Лейб-медик помолчал несколько мгновений, затем продолжал:

― Светлейшая княгиня, пример с необыкновенным столбняком, случившимся с дамой в Безансоне, показывает, что в основании этой болезни лежит причина психическая. Как только дама немного пришла в себя, лечение ее начали с того, что внушили ей бодрость, уверив, что она выиграла злополучную тяжбу. Опытнейшие врачи говорят в один голос, что такое состояние вызывается прежде всего каким-нибудь внезапным и сильным душевным потрясением. Принцесса Гедвига необычайно, в высшей степени раздражительна, возбудима, я бы даже сказал, что ее нервная система, в сущности, уже сама по себе несколько отклоняется от нормы. Весьма вероятно, что ее болезненное состояние вызвано также каким-то сильным душевным потрясением. Надо постараться открыть причину, и тогда, быть может, удастся благотворно воздействовать на психику принцессы. Поспешный отъезд принца Гектора... Вы знаете, государыня, что матери видят иной раз глубже любого врача и могут дать ему в руки наилучшее средство исцеления.

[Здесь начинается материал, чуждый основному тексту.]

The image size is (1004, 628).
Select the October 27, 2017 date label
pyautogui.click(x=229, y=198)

Княгиня выпрямилась и сказала холодно и гордо:

― Даже какая-нибудь мешанка оберегает тайны женского сердца ― члены княжеских фамилий поверяют свои тайны только церкви и ее служителям, но врач не из их числа.

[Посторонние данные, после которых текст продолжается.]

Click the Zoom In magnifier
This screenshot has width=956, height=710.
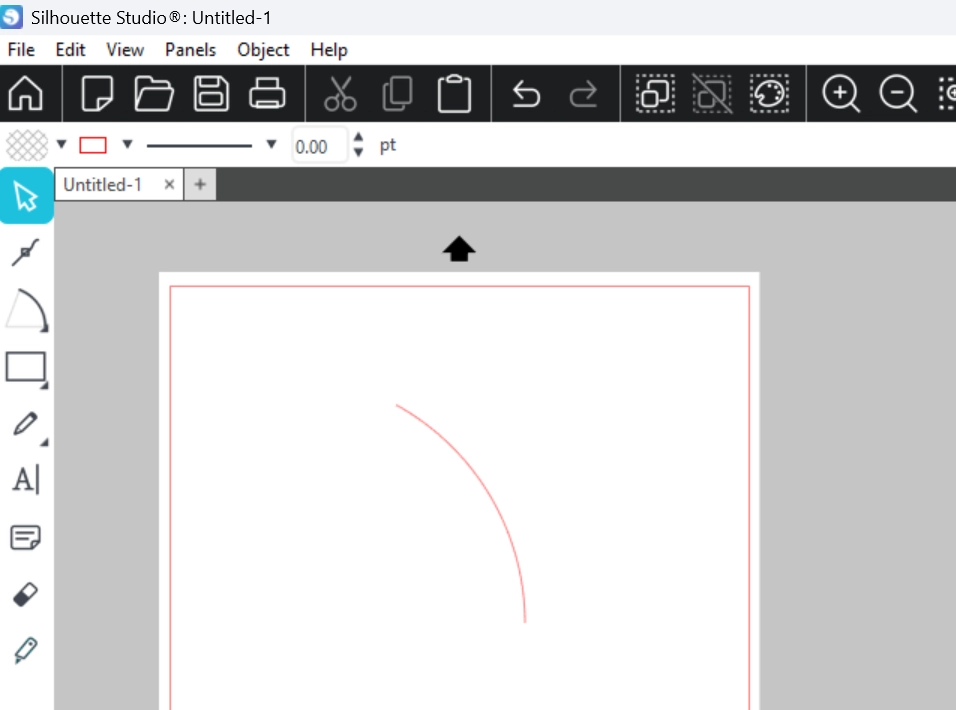point(840,94)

― Как можно, ― живо воскликнул лейб-медик, ― как можно так резко отделять духовное от телесного? Врач ― второй духовник, и ему должно заглядывать в глубины психического бытия, в противном случае он на каждом шагу может ошибиться. Вспомните историю больного принца, светлейшая государыня!

― Довольно! ― перебила княгиня врача с заметным раздражением. ― Я никогда не унижусь до того, чтобы совершить что-либо противное приличию или допустить, будто что-то противное приличию, хотя бы только в мыслях или чувствах, могло вызвать болезнь принцессы.

С этими словами княгиня удалилась и оставила лейб-медика одного.

«Странная женщина эта княгиня! ― обратился он к самому себе. ― Она хотела бы уверить весь свет и себя в том числе, будто известка, которой природа связывает душу и тело, должна быть совсем особого сорта, ежели она предназначена для сотворения князей, и никак не похожа на ту, что идет на нас, бедных детей праха ― простых бюргеров. Да не осмельтесь подумать, что у принцессы есть сердце, ибо вы должны следовать примеру того испанского царедворца, что отверг шелковые чулки, поднесенные в подарок добрыми голландскими бюргерами его повелительнице, ― он счел это неприличным напоминанием о том, что у испанской королевы такие же ноги, как и у всякой другой женщины. И все же держу пари: причину ужаснейшего нервного заболевания, которое постигло принцессу, нужно искать в сердце ― этой лаборатории всех женских горестей».

Лейб-медик вспомнил о поспешном отъезде принца Гектора, о непомерной, болезненной раздражительности принцессы, о ее страстном, как он полагал, чувстве к принцу, и ему показалось несомненным, что какая-нибудь неожиданная ссора влюбленных, глубоко задев принцессу, вызвала ее внезапную болезнь.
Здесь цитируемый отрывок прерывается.